On August 2, 1982, the Chicago Landmarks Commission passed the following motion:
“The commission on Chicago Historical and Architectural Landmarks shall propose to the City Council of Chicago the designation of the area known as the Villa District, Chicago, Illinois, as a Chicago Landmark.”
But it would be more than a year before the City Council adopted the resolution giving the Villa its landmark status, and it would be more than five years from the time the idea of landmark status for the Villa was hatched by a small group of Villa neighbors meeting in a home on Harding Avenue. In those five years the homeowners would spend countless hours photographing and researching the area’s 126 homes, meeting with city officials and consultants, and making their case that the Villa was worthy of landmark status. In the meantime, the Villa would earn a place on National Register of Historic Places.

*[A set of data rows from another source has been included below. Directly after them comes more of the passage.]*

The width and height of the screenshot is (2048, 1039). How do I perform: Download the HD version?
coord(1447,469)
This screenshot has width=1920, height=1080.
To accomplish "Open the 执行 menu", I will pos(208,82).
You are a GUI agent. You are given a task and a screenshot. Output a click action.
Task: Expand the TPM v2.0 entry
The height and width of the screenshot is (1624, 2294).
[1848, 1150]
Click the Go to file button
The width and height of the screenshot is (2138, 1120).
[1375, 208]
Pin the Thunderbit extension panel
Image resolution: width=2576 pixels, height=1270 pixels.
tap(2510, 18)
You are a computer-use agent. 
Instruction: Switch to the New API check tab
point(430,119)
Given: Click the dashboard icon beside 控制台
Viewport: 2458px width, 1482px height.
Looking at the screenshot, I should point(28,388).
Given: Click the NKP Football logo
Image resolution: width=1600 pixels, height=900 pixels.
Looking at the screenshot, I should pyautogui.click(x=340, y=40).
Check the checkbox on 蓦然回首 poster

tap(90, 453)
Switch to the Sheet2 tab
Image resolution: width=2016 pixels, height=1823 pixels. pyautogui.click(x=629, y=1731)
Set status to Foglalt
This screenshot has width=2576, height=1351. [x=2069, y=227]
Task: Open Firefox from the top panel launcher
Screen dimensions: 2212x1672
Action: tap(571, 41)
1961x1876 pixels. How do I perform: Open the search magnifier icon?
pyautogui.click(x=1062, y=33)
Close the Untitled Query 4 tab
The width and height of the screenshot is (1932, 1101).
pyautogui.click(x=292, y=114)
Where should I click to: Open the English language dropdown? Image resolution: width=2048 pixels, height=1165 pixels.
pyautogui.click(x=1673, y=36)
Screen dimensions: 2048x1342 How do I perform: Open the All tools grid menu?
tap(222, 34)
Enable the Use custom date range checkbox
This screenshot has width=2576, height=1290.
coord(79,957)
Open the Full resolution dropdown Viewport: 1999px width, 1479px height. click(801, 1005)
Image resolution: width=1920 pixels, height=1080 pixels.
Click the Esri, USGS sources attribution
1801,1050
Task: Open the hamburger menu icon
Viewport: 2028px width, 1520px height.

Two important areas of the Villa were almost left out of the landmark district. At the corner of Waveland and Pulaski stand twin apartment buildings. The two apartment buildings feature tile roofs, craftsman style rafters over the entryways and built-in planters. When the buildings were planned in 1914, legal action was taken by a Villa resident to stop their construction because the neighborhood’s original covenants prohibited multi-unit buildings. But the apartments were built and today form a stately entrance to the Villa at Pulaski and Waveland.
Four blocks away, Hamlin Avenue, between Addison and Avondale, forms the eastern border of the Villa. Hamlin features a fine stand of neat, 1920s Chicago bungalows on 25-foot lots. In the first vote establishing the Villa’s city landmark status, Hamlin was excluded because of its contrast with the craftsman and prairie styles homes on 50-foot lots that characterized most of the neighborhood. Recognizing the importance of the historic Chicago Bungalow, a second vote was taken and Hamlin became part of the landmark district.